Here’s Holman Jenkins in the Wall Street Journal:
“If 19 terrorists (the number who carried out the 9/11 attacks) each blew himself up at one- or two-week intervals in a shopping mall or a movie theater, America likely would become a seething nation of paranoid shut-ins. That it hasn’t happened tells you something: Al Qaeda doesn’t have a ready supply of competent suicide bombers, domestic or imported, to carry off serious attacks. That it continues to pour what little resources it can command into lame airliner attacks, like shoe bomber Richard Reid’s failed attempt to blow himself up in 2001 and Umar Farouk Abdulmutallab’s failed attempt on Christmas Day, tells you something else…”
I find this line of argumentation to be unconvincing, particularly when it is coupled with the constant reports we get in the press about how al-Qaeda franchises are operating healthily all over the Persian Gulf and East Africa.

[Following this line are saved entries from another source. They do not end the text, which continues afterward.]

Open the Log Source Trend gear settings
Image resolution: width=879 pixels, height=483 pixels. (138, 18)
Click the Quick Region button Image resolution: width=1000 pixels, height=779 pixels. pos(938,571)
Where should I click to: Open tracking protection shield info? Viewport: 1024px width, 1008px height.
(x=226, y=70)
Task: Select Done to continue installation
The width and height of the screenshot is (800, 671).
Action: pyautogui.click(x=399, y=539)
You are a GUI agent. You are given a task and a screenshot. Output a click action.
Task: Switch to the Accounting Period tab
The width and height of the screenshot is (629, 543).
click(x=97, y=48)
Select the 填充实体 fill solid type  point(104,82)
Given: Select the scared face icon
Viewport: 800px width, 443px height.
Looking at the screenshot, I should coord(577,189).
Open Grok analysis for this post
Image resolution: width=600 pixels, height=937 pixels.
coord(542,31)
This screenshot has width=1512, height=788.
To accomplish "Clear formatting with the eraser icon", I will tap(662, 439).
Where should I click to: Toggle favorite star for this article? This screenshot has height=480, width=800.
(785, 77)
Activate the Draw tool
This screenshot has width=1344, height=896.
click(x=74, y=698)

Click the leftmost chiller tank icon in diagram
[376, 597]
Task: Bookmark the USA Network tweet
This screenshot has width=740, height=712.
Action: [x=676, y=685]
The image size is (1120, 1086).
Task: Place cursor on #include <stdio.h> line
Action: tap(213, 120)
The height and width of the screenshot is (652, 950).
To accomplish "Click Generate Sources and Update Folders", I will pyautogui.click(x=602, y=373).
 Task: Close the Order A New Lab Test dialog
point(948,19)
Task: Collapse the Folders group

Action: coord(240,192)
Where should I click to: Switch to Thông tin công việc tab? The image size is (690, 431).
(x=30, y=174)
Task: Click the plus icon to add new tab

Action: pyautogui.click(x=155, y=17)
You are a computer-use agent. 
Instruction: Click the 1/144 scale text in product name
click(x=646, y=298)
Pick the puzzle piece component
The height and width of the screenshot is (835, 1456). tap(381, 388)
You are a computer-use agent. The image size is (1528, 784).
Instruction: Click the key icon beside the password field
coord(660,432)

Simply put, I don’t think one can draw conclusions about the strength of al-Qaeda or any other movements on the basis of this or that failed attempt. After all, had Abdulmutallab been successful, everybody would have been coming to the exact opposite conclusion: that al-Qaeda was still as strong as ever and that the Global War on Terror had not made a jot of difference in diminishing its abilities to execute spectacular acts of terrorism.
For eight years after the 1993 World Trade Center bombings, people would have been justified — according to this logic — in concluding that the terrorism threat was greatly diminished, and that America’s intelligence services had turned the corner on al-Qaeda. And then 9/11 happened.
All this is to say that I think that these very smart commentators have fallen into an inductive fallacy. There are many ways to explain the incident besides chalking it up to the miserable state of al-Qaeda. Maybe it was a dry run, meant to test airline security. Maybe he was a decoy for a larger operation elsewhere. (Indeed, there are reports today that the U.S. is closing its embassy in Yemen.)
Or maybe Yglesias and Ackerman and Jenkins are right, and al-Qaeda is drastically weaker than it was on September 11, 2001. But even if this is true, it still strikes me as oddly irrelevant. As everyone knows, all you need to create mass panic is some explosives, someone who is willing to blow himself up on an airliner, and a little bit of luck. The only thing that the ordeal of Umar Farouk Abdulmutallab proved is that al-Qaeda still has two of those three things, and it’s probably just a matter of time before it gets lucky.